> _Material for this exercise_:
'''

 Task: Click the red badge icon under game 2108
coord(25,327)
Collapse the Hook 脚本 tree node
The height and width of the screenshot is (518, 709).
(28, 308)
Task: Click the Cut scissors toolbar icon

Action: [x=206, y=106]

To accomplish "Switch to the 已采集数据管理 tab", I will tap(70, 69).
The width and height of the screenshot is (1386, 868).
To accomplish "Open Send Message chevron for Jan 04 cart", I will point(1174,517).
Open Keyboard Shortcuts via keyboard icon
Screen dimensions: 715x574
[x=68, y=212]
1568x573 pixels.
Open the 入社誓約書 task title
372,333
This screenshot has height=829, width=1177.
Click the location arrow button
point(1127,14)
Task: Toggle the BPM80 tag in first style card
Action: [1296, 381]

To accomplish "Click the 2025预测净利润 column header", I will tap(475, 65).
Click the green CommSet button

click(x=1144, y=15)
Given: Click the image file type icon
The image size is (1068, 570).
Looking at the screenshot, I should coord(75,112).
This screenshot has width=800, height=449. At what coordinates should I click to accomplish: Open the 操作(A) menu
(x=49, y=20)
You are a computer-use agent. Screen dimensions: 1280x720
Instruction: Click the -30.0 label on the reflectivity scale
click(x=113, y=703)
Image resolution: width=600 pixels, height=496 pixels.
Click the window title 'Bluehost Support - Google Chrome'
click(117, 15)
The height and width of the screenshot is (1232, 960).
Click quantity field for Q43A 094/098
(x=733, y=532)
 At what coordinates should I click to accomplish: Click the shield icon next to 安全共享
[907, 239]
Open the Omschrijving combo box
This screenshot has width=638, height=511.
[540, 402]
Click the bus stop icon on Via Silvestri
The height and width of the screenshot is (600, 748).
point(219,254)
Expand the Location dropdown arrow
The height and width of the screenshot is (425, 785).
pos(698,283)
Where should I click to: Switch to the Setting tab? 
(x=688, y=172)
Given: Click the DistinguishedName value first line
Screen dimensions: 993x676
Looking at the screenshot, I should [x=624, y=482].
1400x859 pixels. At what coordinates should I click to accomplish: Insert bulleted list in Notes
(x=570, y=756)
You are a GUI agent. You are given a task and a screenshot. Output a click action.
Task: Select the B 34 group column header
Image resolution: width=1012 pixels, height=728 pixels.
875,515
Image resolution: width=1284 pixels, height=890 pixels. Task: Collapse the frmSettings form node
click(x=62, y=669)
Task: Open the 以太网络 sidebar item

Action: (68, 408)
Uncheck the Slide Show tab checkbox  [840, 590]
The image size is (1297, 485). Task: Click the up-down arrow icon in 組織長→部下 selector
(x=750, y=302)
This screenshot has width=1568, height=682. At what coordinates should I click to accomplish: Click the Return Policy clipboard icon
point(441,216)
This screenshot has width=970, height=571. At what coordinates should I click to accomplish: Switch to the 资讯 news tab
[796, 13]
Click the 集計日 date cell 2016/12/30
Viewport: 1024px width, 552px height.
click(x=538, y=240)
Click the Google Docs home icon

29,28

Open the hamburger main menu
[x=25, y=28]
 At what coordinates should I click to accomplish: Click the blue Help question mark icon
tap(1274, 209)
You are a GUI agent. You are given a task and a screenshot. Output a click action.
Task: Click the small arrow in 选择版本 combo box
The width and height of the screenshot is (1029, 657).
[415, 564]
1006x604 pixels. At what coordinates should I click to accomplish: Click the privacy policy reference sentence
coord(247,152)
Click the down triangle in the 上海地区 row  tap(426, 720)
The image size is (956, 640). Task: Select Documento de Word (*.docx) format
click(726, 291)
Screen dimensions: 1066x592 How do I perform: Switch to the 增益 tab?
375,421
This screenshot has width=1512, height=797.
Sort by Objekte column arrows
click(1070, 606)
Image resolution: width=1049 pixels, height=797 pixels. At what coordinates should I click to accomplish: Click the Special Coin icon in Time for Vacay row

'''

> _Assignment_:
Note each line above that contains "header" and copy it out.

> _Task output_:
To accomplish "Click the 2025预测净利润 column header", I will tap(475, 65).
Task: Select the B 34 group column header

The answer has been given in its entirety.